→ **Task directions**: Please reproduce the following records exactly, with nothing omitted.

Collected data entries:
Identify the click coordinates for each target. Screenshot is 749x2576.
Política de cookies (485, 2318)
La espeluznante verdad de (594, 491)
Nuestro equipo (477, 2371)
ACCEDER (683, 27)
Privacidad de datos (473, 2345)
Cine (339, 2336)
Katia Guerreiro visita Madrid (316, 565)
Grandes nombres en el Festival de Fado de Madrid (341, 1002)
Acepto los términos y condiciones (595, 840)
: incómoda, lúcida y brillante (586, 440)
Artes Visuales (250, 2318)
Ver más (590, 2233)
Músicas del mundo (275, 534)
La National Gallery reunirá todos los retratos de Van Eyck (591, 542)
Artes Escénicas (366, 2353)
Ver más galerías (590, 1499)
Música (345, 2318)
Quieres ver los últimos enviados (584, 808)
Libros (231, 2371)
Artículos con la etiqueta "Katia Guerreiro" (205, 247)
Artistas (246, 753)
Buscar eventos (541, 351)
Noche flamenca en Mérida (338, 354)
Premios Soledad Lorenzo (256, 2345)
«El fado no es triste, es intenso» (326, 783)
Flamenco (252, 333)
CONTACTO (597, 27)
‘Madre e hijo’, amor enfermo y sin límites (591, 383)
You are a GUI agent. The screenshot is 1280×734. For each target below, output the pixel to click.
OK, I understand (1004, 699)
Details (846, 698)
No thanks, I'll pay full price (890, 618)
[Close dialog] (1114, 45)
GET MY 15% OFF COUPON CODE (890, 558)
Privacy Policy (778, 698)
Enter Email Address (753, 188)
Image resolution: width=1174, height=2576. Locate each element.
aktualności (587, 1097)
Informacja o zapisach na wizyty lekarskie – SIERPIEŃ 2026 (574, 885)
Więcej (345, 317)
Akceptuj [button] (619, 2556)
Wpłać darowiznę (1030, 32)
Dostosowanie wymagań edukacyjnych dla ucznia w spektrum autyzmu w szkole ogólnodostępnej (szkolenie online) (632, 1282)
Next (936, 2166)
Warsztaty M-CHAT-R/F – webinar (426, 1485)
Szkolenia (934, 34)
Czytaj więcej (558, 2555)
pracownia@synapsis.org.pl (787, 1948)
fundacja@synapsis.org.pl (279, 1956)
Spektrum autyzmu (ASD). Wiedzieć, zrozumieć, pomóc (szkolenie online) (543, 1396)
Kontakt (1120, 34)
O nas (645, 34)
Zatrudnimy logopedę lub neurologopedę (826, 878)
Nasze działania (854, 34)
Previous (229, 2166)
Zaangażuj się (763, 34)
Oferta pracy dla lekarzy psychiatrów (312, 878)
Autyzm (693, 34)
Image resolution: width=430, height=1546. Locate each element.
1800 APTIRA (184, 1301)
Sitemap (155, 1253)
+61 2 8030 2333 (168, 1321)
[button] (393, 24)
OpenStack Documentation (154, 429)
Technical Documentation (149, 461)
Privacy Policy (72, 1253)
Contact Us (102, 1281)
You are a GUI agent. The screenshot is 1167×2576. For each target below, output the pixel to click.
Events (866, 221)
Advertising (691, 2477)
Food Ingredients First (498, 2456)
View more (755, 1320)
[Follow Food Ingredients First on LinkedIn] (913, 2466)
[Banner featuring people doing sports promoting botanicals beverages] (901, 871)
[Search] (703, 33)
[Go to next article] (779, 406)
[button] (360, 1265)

→ **Exercise result**:
Identify the click coordinates for each target. Screenshot is 749x2576.
Política de cookies (485, 2318)
La espeluznante verdad de (594, 491)
Nuestro equipo (477, 2371)
ACCEDER (683, 27)
Privacidad de datos (473, 2345)
Cine (339, 2336)
Katia Guerreiro visita Madrid (316, 565)
Grandes nombres en el Festival de Fado de Madrid (341, 1002)
Acepto los términos y condiciones (595, 840)
: incómoda, lúcida y brillante (586, 440)
Artes Visuales (250, 2318)
Ver más (590, 2233)
Músicas del mundo (275, 534)
La National Gallery reunirá todos los retratos de Van Eyck (591, 542)
Artes Escénicas (366, 2353)
Ver más galerías (590, 1499)
Música (345, 2318)
Quieres ver los últimos enviados (584, 808)
Libros (231, 2371)
Artículos con la etiqueta "Katia Guerreiro" (205, 247)
Artistas (246, 753)
Buscar eventos (541, 351)
Noche flamenca en Mérida (338, 354)
Premios Soledad Lorenzo (256, 2345)
«El fado no es triste, es intenso» (326, 783)
Flamenco (252, 333)
CONTACTO (597, 27)
‘Madre e hijo’, amor enfermo y sin límites (591, 383)
You are a GUI agent. The screenshot is 1280×734. For each target below, output the pixel to click.
OK, I understand (1004, 699)
Details (846, 698)
No thanks, I'll pay full price (890, 618)
[Close dialog] (1114, 45)
GET MY 15% OFF COUPON CODE (890, 558)
Privacy Policy (778, 698)
Enter Email Address (753, 188)
Image resolution: width=1174, height=2576. Locate each element.
aktualności (587, 1097)
Informacja o zapisach na wizyty lekarskie – SIERPIEŃ 2026 (574, 885)
Więcej (345, 317)
Akceptuj [button] (619, 2556)
Wpłać darowiznę (1030, 32)
Dostosowanie wymagań edukacyjnych dla ucznia w spektrum autyzmu w szkole ogólnodostępnej (szkolenie online) (632, 1282)
Next (936, 2166)
Warsztaty M-CHAT-R/F – webinar (426, 1485)
Szkolenia (934, 34)
Czytaj więcej (558, 2555)
pracownia@synapsis.org.pl (787, 1948)
fundacja@synapsis.org.pl (279, 1956)
Spektrum autyzmu (ASD). Wiedzieć, zrozumieć, pomóc (szkolenie online) (543, 1396)
Kontakt (1120, 34)
O nas (645, 34)
Zatrudnimy logopedę lub neurologopedę (826, 878)
Nasze działania (854, 34)
Previous (229, 2166)
Zaangażuj się (763, 34)
Oferta pracy dla lekarzy psychiatrów (312, 878)
Autyzm (693, 34)
Image resolution: width=430, height=1546. Locate each element.
1800 APTIRA (184, 1301)
Sitemap (155, 1253)
+61 2 8030 2333 (168, 1321)
[button] (393, 24)
OpenStack Documentation (154, 429)
Technical Documentation (149, 461)
Privacy Policy (72, 1253)
Contact Us (102, 1281)
You are a GUI agent. The screenshot is 1167×2576. For each target below, output the pixel to click.
Events (866, 221)
Advertising (691, 2477)
Food Ingredients First (498, 2456)
View more (755, 1320)
[Follow Food Ingredients First on LinkedIn] (913, 2466)
[Banner featuring people doing sports promoting botanicals beverages] (901, 871)
[Search] (703, 33)
[Go to next article] (779, 406)
[button] (360, 1265)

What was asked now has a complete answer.